Skip to main content


  • (Credit: Bryan Rosales)

    Our work on these materials started with the synthesis and single particle photoluminescence study of nanoscale methylammonium lead halides. Our group was among the first to use heteronuclear solid state NMR spectroscopy to better understand the presence of not only crystalline but also amorphous and non-stoichiometric domains in lead halide perovskites. This allowed us to develop improved preparations of mixed halide perovskites with superior phase purity. At present, we are studying the recovery and replacement of lead and other critical elements in halide perovskite materials for photovoltaics (supported by Ames Lab LDRD).

  • (Credit: Carena Daniels)

    We are fascinated by entities containing multiple metals and main group elements. Recently, we introduced different families of heterobimetallic molecular complexes as single source precursors in the synthesis of intermetallic materials.
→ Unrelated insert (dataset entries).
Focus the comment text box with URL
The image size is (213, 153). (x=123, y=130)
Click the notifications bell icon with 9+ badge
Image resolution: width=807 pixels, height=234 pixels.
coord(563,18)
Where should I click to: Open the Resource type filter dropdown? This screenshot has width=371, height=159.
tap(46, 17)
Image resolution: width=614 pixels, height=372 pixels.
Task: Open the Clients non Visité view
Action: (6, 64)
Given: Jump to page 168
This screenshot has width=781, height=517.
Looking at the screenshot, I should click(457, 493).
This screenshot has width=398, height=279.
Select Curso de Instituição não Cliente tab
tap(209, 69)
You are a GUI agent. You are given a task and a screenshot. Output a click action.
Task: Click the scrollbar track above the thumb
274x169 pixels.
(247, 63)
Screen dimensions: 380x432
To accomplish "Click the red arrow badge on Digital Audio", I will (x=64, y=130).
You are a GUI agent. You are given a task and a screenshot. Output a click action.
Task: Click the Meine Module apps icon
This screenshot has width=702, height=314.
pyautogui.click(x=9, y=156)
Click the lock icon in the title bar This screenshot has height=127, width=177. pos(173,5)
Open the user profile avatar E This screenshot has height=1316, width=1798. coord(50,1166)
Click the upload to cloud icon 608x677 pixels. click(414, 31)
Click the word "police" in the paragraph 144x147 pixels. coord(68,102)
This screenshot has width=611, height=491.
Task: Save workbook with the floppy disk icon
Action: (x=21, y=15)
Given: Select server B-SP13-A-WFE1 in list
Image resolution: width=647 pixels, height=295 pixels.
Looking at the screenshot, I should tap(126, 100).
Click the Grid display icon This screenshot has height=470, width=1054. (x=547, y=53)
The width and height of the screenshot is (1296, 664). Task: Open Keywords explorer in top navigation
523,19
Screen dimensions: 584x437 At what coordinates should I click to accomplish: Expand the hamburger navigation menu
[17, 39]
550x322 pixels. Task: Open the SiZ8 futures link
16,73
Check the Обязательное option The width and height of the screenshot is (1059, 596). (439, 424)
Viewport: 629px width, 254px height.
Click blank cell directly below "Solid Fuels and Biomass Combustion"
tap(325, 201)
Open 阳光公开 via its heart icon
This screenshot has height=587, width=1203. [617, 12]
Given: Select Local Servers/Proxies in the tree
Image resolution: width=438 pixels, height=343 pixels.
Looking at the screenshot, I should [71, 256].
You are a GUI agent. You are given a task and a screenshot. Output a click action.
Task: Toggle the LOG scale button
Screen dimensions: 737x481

We also found that 10-14 complexes supported by heteropincer ligands are active catalysts in cross coupling reactions. Currently, we are developing heterobimetallic routes to nanoscale building blocks with specific electronic properties (supported by Lam Research).

  • (Credit: Bryan Rosales)

    For the past several years, we have worked on the synthesis of multinary pnictide and chalcogenide semiconductors containing alkali and other light elements. From a fundamental perspective, we are interested in advancing our ability to control and suppress phase segregation, a ubiquitous problem in solid state chemistry and materials science. From a practical perspective, we are interested in finding substitutes for technologically-relevant materials that contain toxic or critical elements (supported by National Science Foundation).

  • (Credit: Lin Wei & Dajiang Liu)

    We are interested in better understanding the effects of nanostructuring on catalysis. We are also interested in applying nanocatalysts to challenging and new transformations. For example, we have studied the removal of nitrate from water using transition metal phosphides. More recently, we found that non-fcc intermetallics are uniquely selective in the reduction of nitroaromatics to azoxy- and azo-compounds (supported by Corbett Professorship).

  • (Credit: Yijun Guo)

    We have a long standing interest in studying the surface chemistry of nanocrystal quantum dots and related materials. We use heterocrystalline epitaxial shell growth as well as ligand modification in order to control surface defects and improve the optical properties of these materials. We rely on infrared and solid state NMR spectroscopies in order to unveil the exact mode of ligand binding as well as at- or near-surface inorganic structures at the atomic level (supported by collaborative grant from Department of Energy).